### Pixel coordinate grounding data:
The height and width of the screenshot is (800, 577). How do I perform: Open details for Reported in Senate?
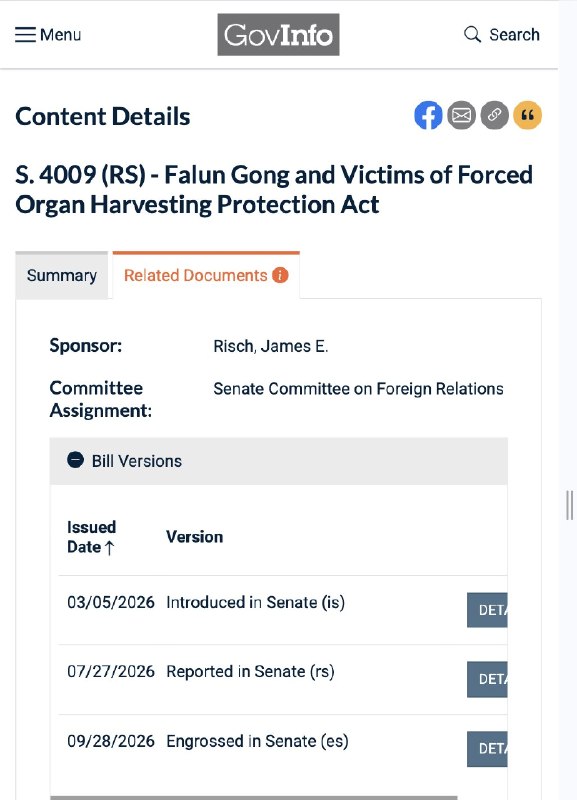tap(487, 679)
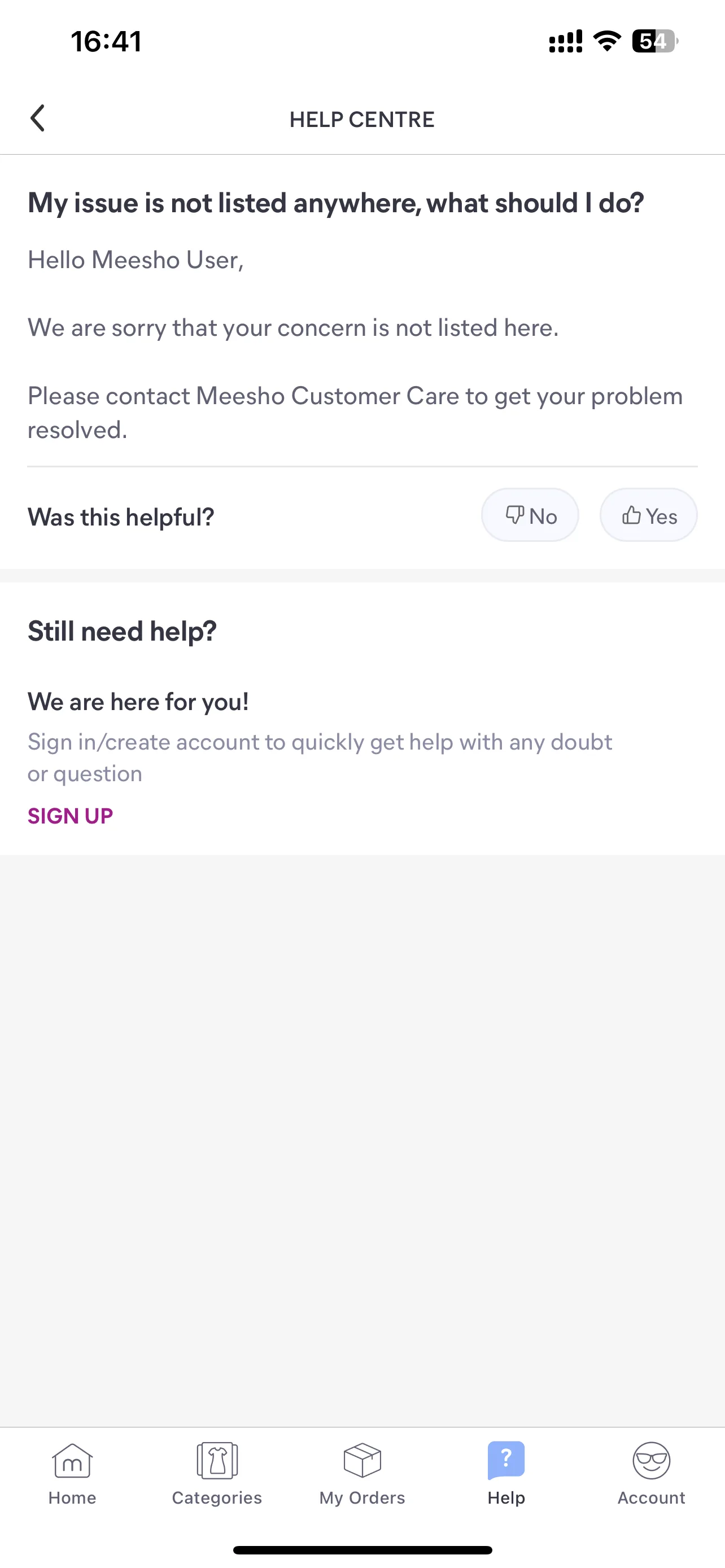Screen dimensions: 725x1568
Task: Tap the 'Still need help?' heading
Action: point(122,630)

### WORK ORDER:
Give each record above back word for word, but carry over none of the pictures.

### ANSWER BELOW:
The height and width of the screenshot is (800, 577). How do I perform: Open details for Reported in Senate?
tap(487, 679)
Screen dimensions: 725x1568
Task: Tap the 'Still need help?' heading
Action: point(122,630)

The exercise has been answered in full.